The recent high-profile ransomware attack on Garmin has once again highlighted the need for cyber security vigilance. This security breach left the majority of Garmin products and services inoperable for up to five days and the company allegedly facing a ten-million-dollar ransom demand.
There have been countless similar incidents, with the most well-known being the 2017 WannaCry ransomware attack. An estimated three-hundred-thousand devices across 150 countries were infected. Victims included the UK’s National Health Service, which had up to seventy thousand devices (computers, medical fridges, MRI scanners, telephone systems and other medical equipment) compromised. Medical staff found themselves back to using pen and paper, patients were turned away and appointments cancelled.
Companies or individuals who think such an attack is unlikely to happen to them, should be mindful of the fact that cyber-attacks are often orchestrated by software bots. These bots search for network vulnerabilities and do not necessarily need human intervention to identify and attack your IT infrastructure.
Unfortunately, it is practically impossible to be 100% protected from cyber-attacks. However, similar to protecting your home, by locking doors and windows and installing a burglar alarm, implementing a few simple and practical tips can significantly reduce your risk:
- Keep regular, up to date backups of your data. Backups should not be connected to your computer, as backups accessible from a compromised device, may be rendered inaccessible in the event of an attack. Cloud backup solutions are a cost-effective method to automate your backup process and provide security protection.
- Install anti-virus software and a firewall from a reputable provider. Ensure this software scans your incoming email and is automatically updated to protect you from the latest threats.

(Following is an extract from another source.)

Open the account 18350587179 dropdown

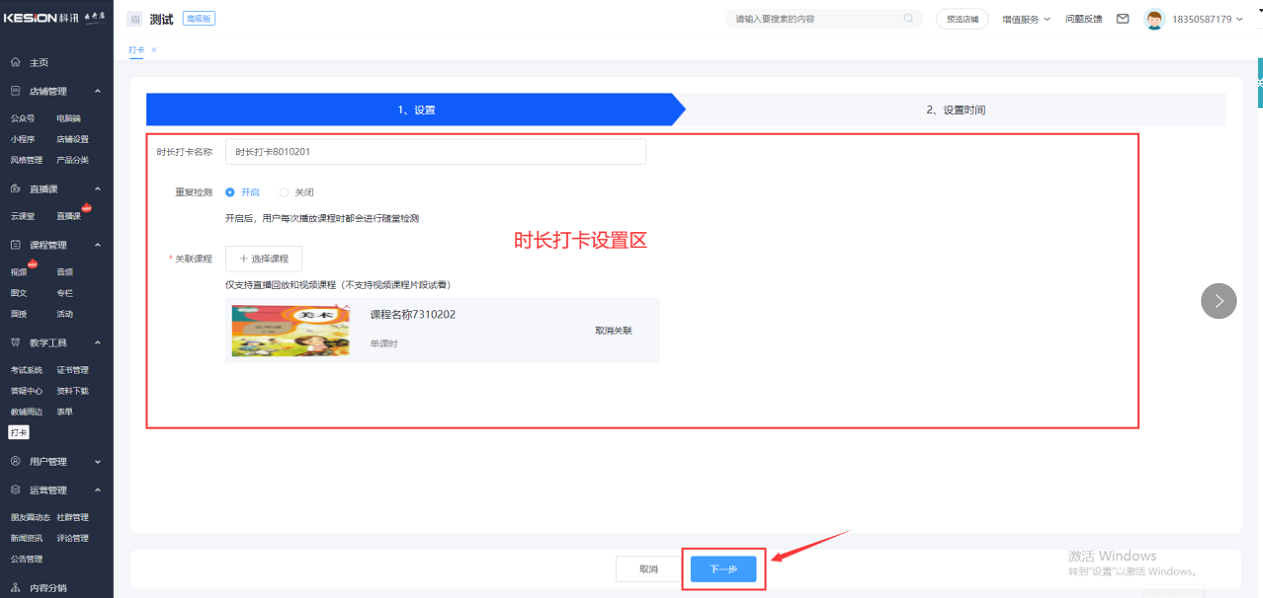[x=1207, y=19]
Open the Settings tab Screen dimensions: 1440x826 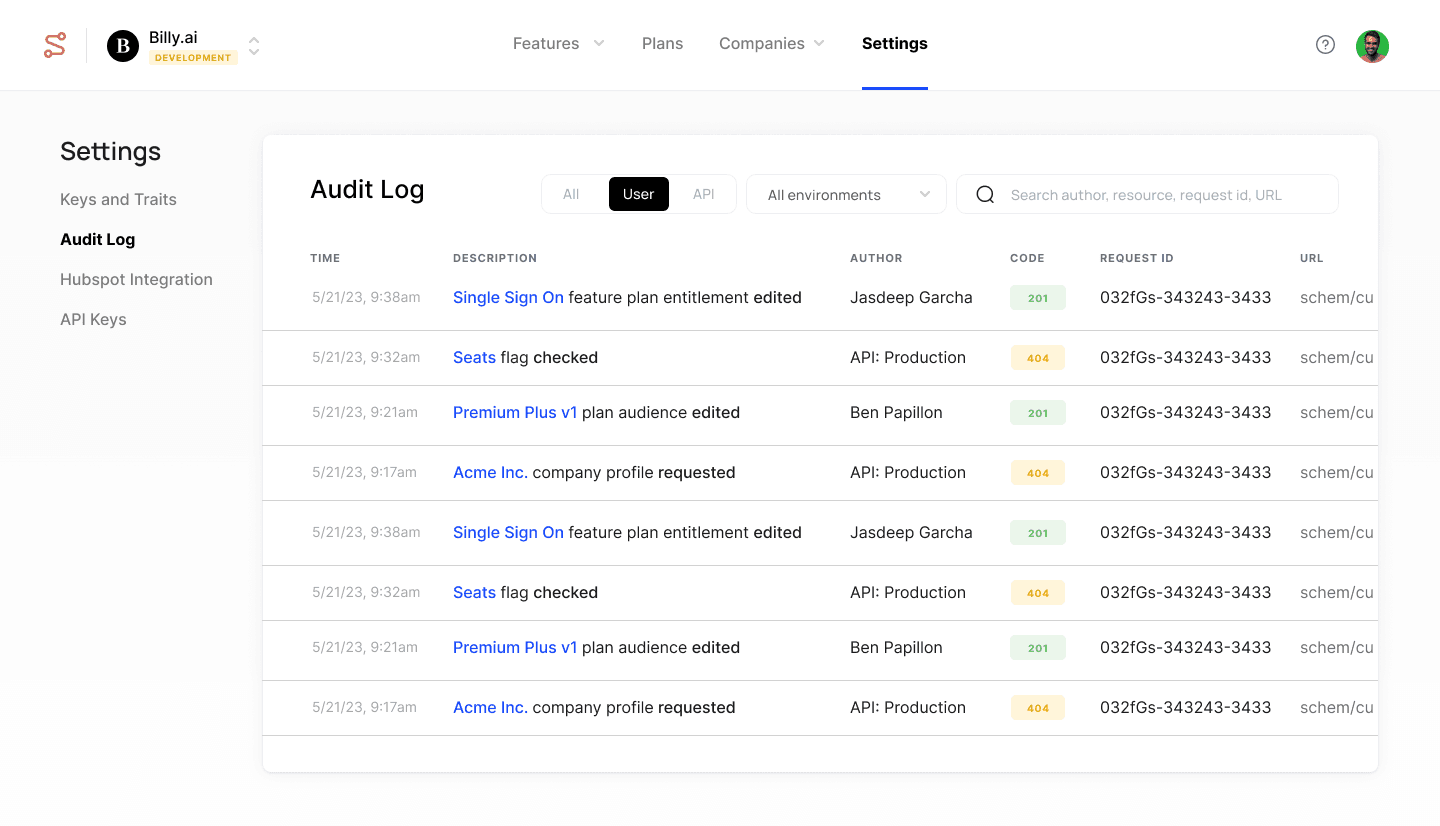(894, 44)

- Keep all software and operating systems up to date with the latest releases and security patches. Enable automatic updates on your operating system. Security patches are released to protect against emerging threats and newly discovered vulnerabilities. Software without security patches, will be vulnerable to the threats, the patches were implemented to protect against.

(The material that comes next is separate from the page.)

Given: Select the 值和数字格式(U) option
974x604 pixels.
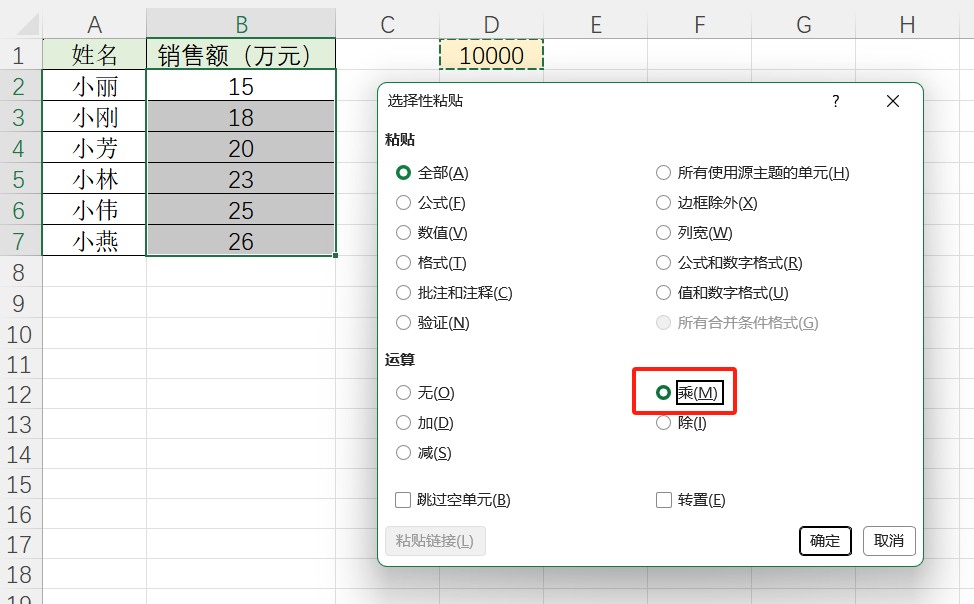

- Do not open attachments until you have verified that they are from a source you trust and have confirmed with the sender that the attachment came from them.

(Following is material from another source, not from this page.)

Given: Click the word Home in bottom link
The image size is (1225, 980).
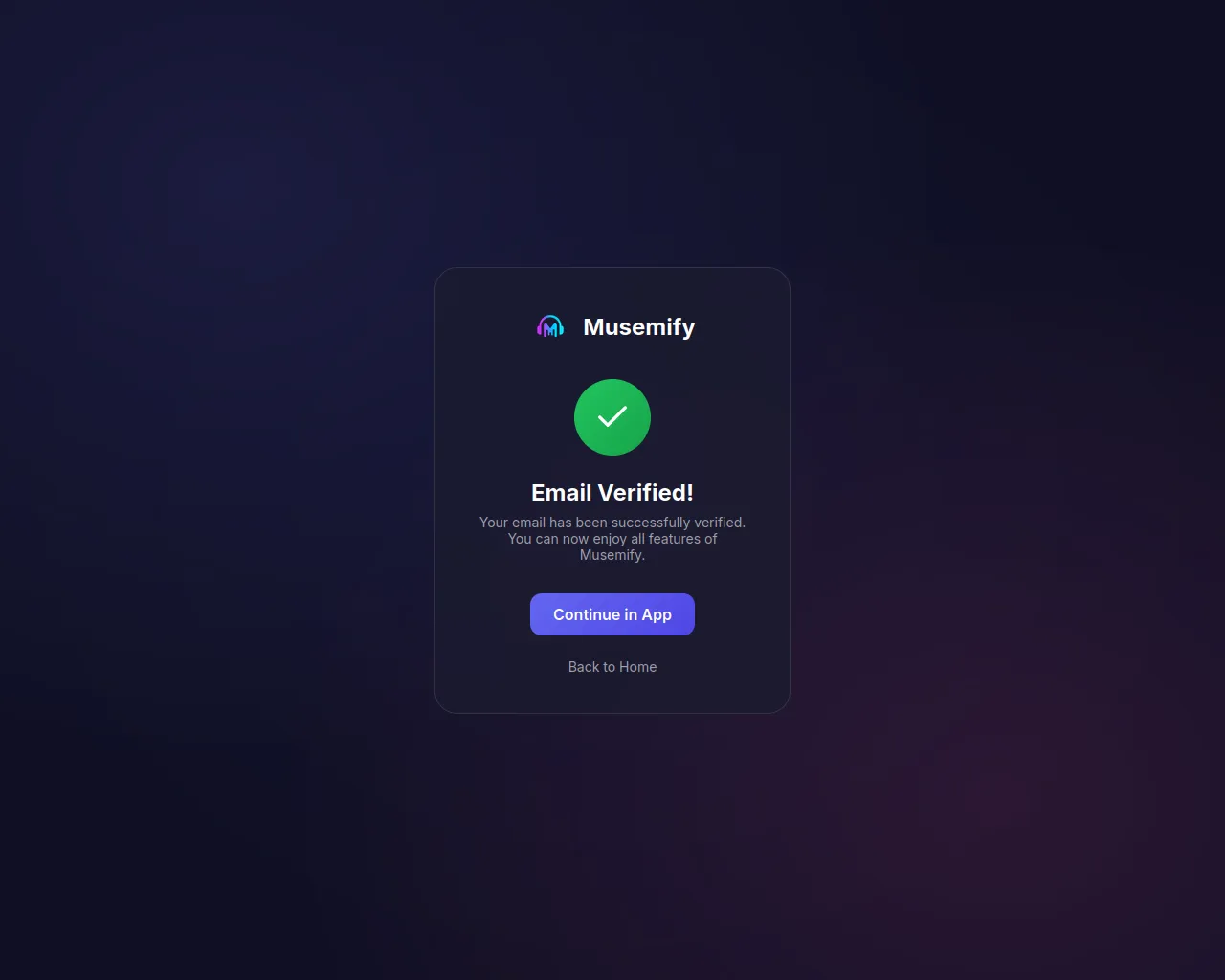Looking at the screenshot, I should pyautogui.click(x=637, y=667).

- Do not click on suspicious links, as these may install malicious software to your device or network. This one is worth repeating – DO NOT click on suspicious links.
- Only download PDFs, software, or any other files from reputable and trusted sites.
- Do not publicise personal data which could be used to target you or your organisation.
- Never plug in a USB or other storage device from an unknown or untrusted source.
- Use a VPN when accessing the internet or your network, via public Wi-Fi.
- Remove all unnecessary software from your computers and mobile devices. Every piece of software is a potential entry point to your system; hence it is always a good idea to minimise the number of installed apps.
- Not all breaches are remote. Some breaches result from an attacker with physical access to a machine. Ensure all devices are screen locked and password protected when not in use.
- Provide security awareness training for all your staff and anyone accessing your network or using your devices. Not sure where to start – ask them to read and most importantly, implement these tips.